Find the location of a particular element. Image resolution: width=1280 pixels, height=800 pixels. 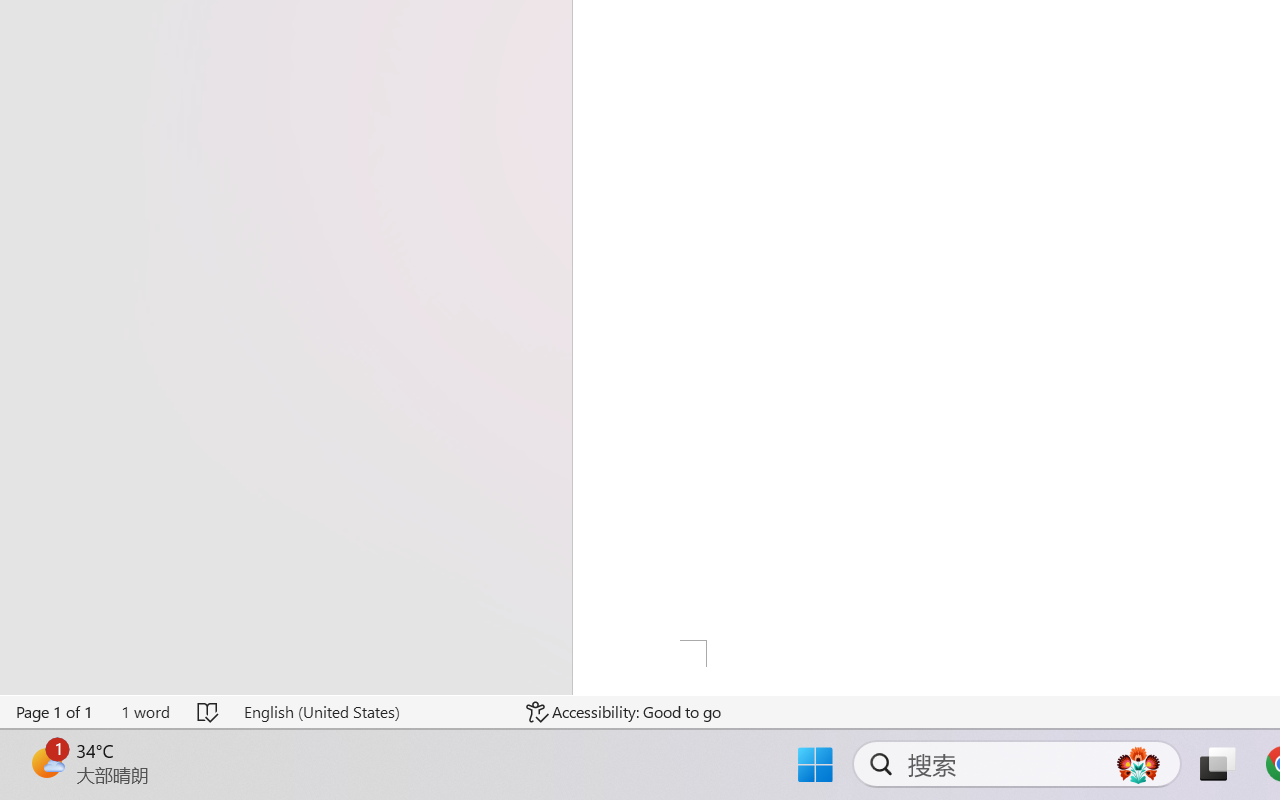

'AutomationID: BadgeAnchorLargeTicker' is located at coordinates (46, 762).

--

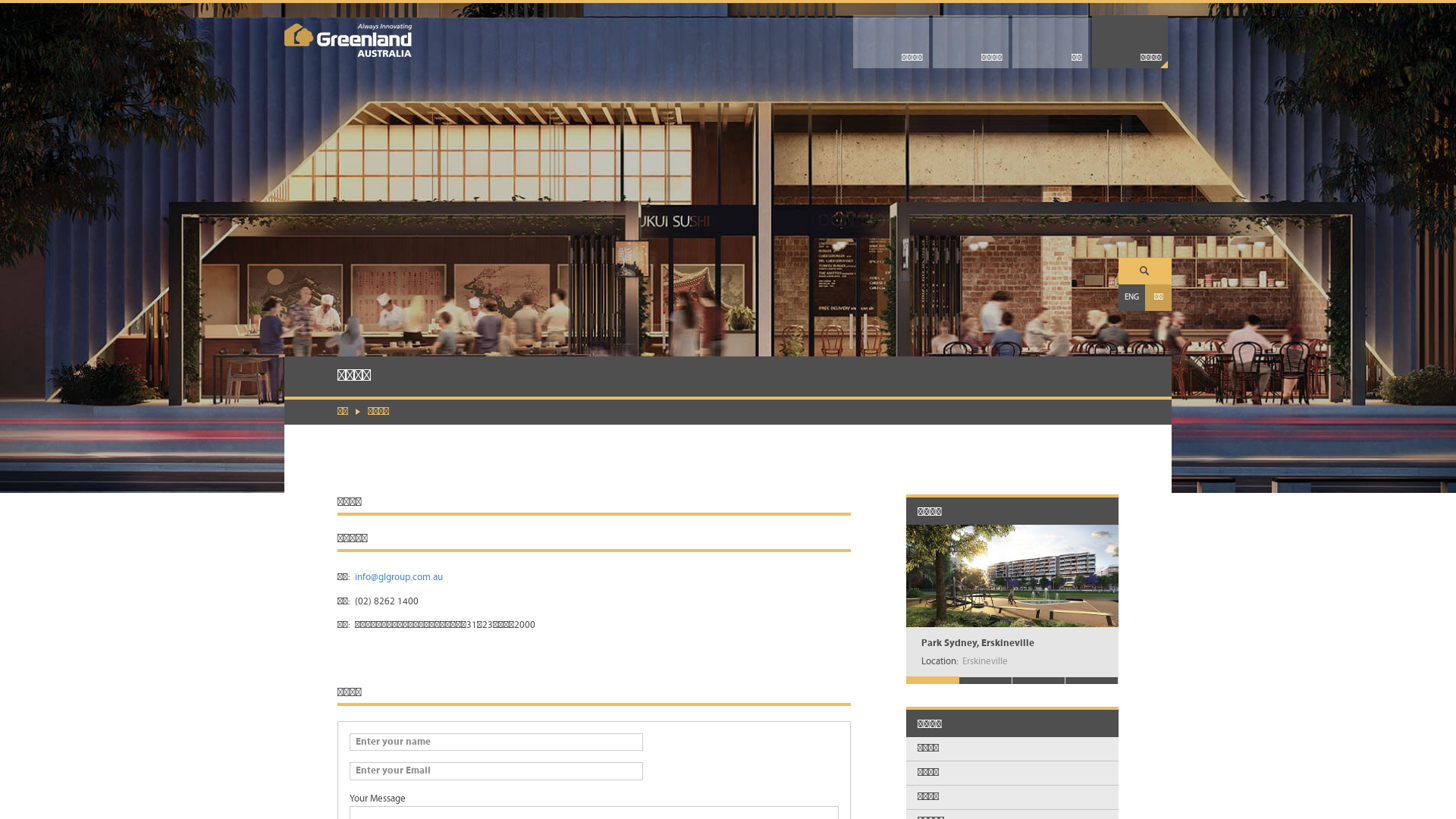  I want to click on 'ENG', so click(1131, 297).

* * *

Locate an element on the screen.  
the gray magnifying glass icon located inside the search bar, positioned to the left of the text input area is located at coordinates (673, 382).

WHAT IS NEEDED |
Please return, word for word, the lines of the entries starting at the line that contains "Find the location" and ending at the line that contains "coordinates (46, 762).", with both of those lines included. Leave the pictures out.

SOLUTION TO THIS EXERCISE |
Find the location of a particular element. Image resolution: width=1280 pixels, height=800 pixels. 

'AutomationID: BadgeAnchorLargeTicker' is located at coordinates (46, 762).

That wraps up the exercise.